3 Votes, 2 Years, 1 Cause: How Georgia Exploded on the School Choice Scene

THREE YEARS AGO, THE ONLY CHOICE Georgia students seemingly had was whether they wanted a rectangular pizza or to pack their own lunch. But in the span of one legislative term (two years), the state has emerged as an unlikely school choice pioneer with two major pieces of private school choice law—one voucher and one tax credit program—and a beefed up charter school law that takes the power of approving and funding a charter out of the hands of the local school boards.

And it’s about time.

As a state, Georgia graduates only about half of its high school students. Just this May, the state school system announced that about 40 percent of Georgia’s eighth graders could be held back because of failed test scores. Parents fumed. Teachers were enraged.
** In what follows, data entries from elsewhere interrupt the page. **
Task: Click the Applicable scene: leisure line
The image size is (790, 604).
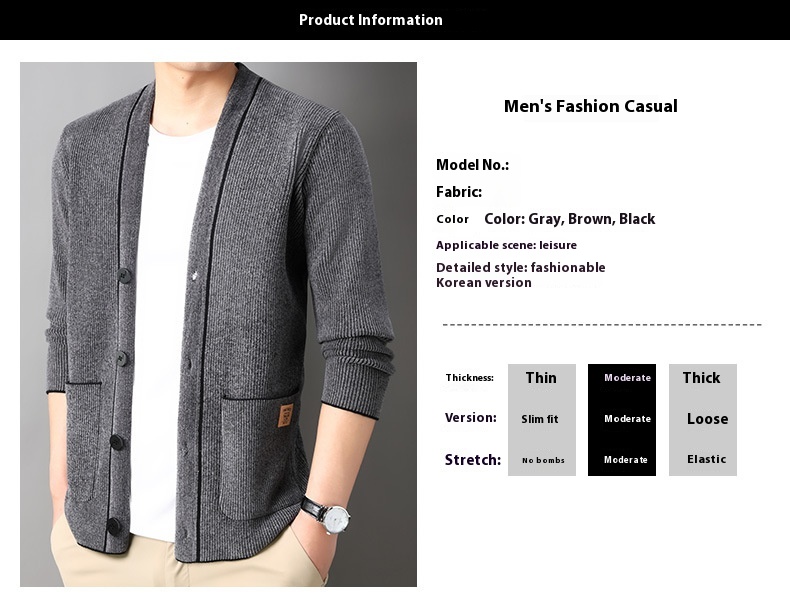Action: tap(506, 245)
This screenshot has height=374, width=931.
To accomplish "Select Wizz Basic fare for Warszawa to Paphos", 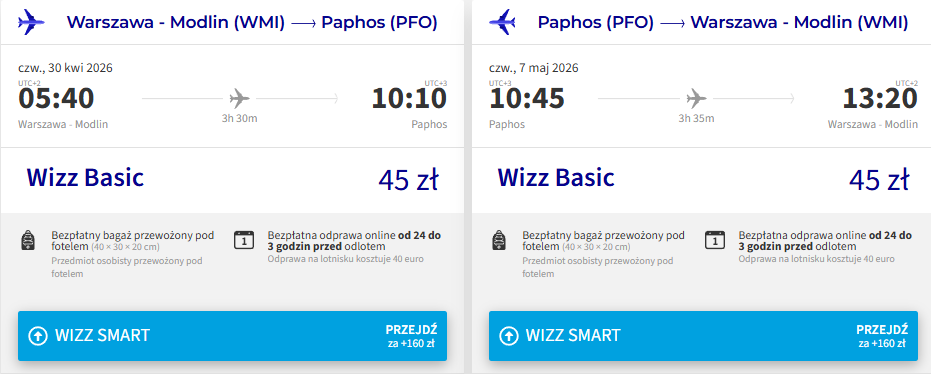I will click(x=85, y=178).
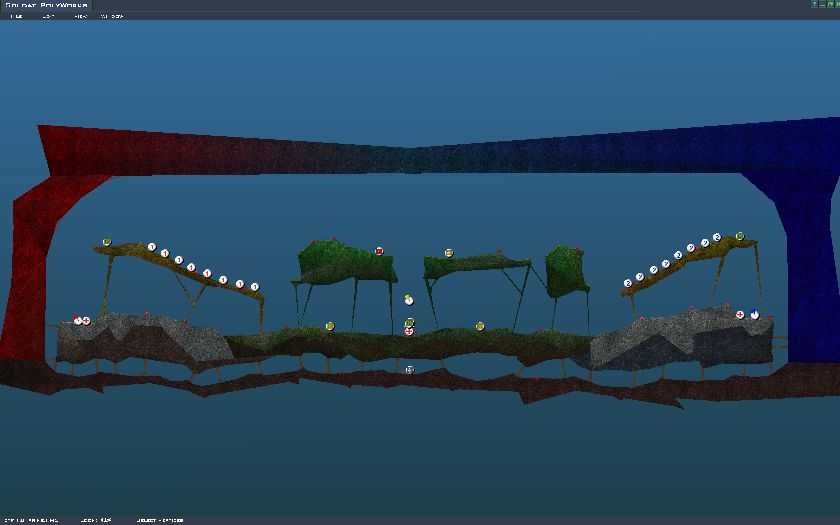Select the topmost "2" spawn on right ramp
The image size is (840, 525).
(x=717, y=237)
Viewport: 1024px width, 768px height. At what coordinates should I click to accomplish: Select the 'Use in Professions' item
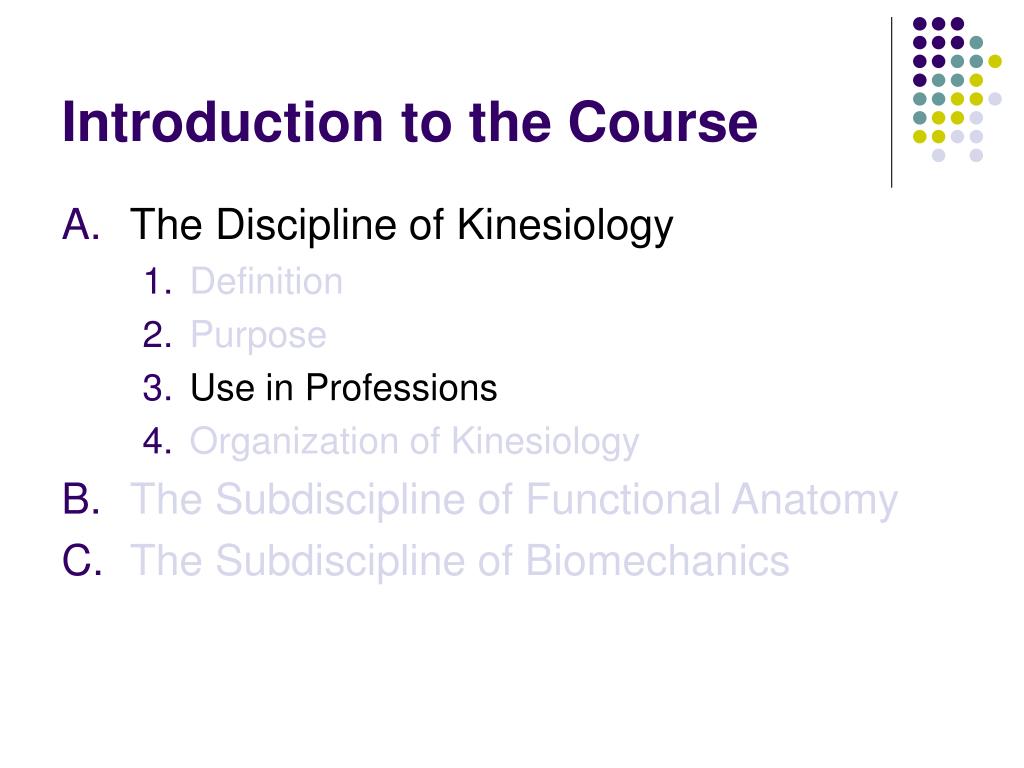pyautogui.click(x=344, y=388)
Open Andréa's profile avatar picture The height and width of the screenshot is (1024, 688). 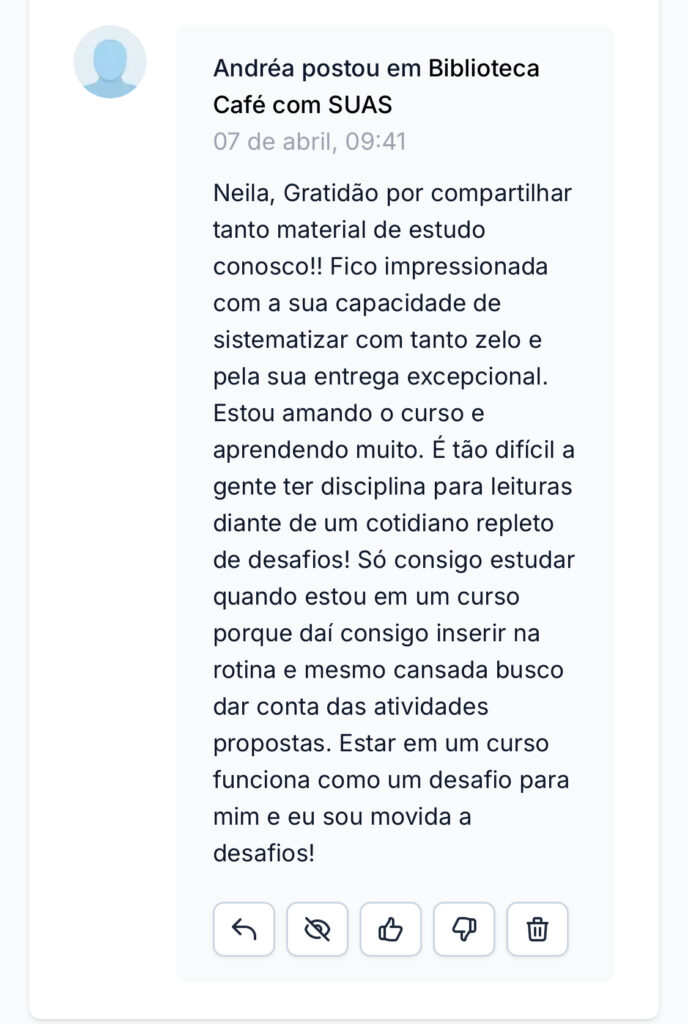pos(110,62)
The Atlanta Journal-Constitution editorialized that Georgia’s “middle school students statewide flunked the Criterion- Referenced Competency Tests (CRCT) more completely and in more numbers than adolescents are usually known to do anything.” For decades now, Georgia has hovered at or near the bottom of all national education rankings—from SAT scores to drop-out rates and all sorts of reading and math scores in between. Academics-wise, it seems that Georgia ranks high only in performing poorly.

You might presume that such a formula, combined with a Republican- dominated House, Senate, and Governor’s office would create the perfect storm for school choice trail-blazing. You would be wrong. The victories in Georgia have come by the skinniest of margins—the special needs bill by one vote, and the tax credit bill by two.

Special Needs Vouchers

In 2007, the first window of opportunity for school choice in Georgia was opened when Senate President Pro-Tem Eric Johnson decided to make a voucher for special needs students his signature bill for the session. The introduction of SB 10—or the Georgia Special Needs Scholarship Program—marked the first time any private school choice measure for K-12 students had been attempted in almost a decade. (In 1999, Senator Clay Land introduced what was called the Early Hope Scholarship, which would have provided vouchers to low-income students in poor-performing schools.) SB 10 gives special needs students a voucher in the amount the state spends on that child’s education that could be used to attend a private school of the parent’s choice.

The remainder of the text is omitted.